Eu quero é conseguir compor bem, fazer meu trabalho bem feito. Resolver meus problemas técnicos e estéticos. A minha preocupação maior é um negócio interno meu. O meu trabalho, o meu artesanato, minhas soluções que eu vou dar para os problemas de construção da obra. Eu já tenho um espaço meu e tô trabalhando também em outra área, outro âmbito. Não é pra muita audiência mesmo essas coisas que eu tenho feito ultimamente. São muito especializadas. Eu estou mais interessado na música mais escrita, no pensamento musical. Tô nessa onda agora.

Os discos estão na Polygram, três deles tão na Polygram, um tá na Continental e o que tá no Camerati foi o que saiu em CD que é o “Façanhas”. A Polygram ficou de lançar em CD, mas não lançou nada. O que é uma besteira deles porque eles podiam ganhar dinheiro. Ele disse que não ia vender, pombas. Mas os discos venderam. “Tubarão” vendeu 15 mil. O “Clara” vendeu 30 mil. Quem tem em vinil vai comprar em CD. Acho que é desorganização deles porque é dinheiro que vai entrar pra eles. Não vai ter custo de nada e entra dinheiro. Só mandar prensar. Sai a R$ 1,60. É horroroso.
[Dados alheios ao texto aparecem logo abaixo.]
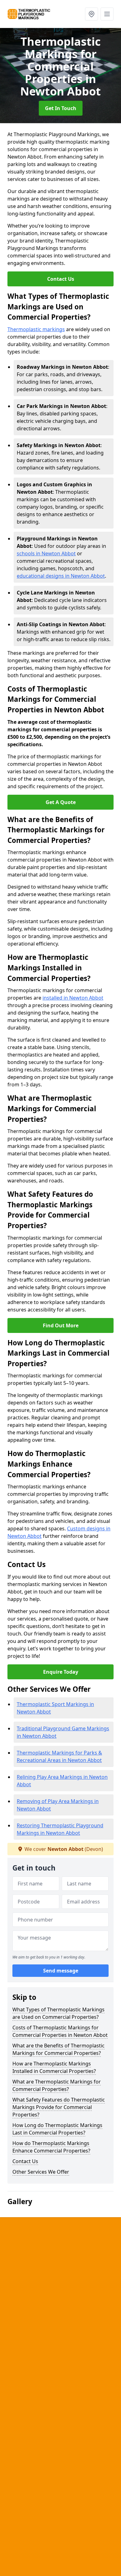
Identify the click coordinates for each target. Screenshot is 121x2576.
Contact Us (60, 278)
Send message (60, 1970)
Eu não sou Música Popular Brasileira. Agora o Itamar é. E o Itamar é um cara que eu não entendo como ele não estourou. O Itamar é uma espécie de Jorge Ben novo, atualizado. Ele é um cara que tem uma coisa popular e uma lucidez grande. Ele tem uma inteligência que ilumina. O Itamar diz que acha que vai estourar na voz de outras pessoas, das cantoras aí, da Cássia Eller, da Zélia Duncan, mas ele tem tudo pra estourar sozinho. Ele é ótimo cantor. Eu gosto dessas meninas e tudo, mas acho que o Itamar tem mais presença no palco que elas, ele impressiona.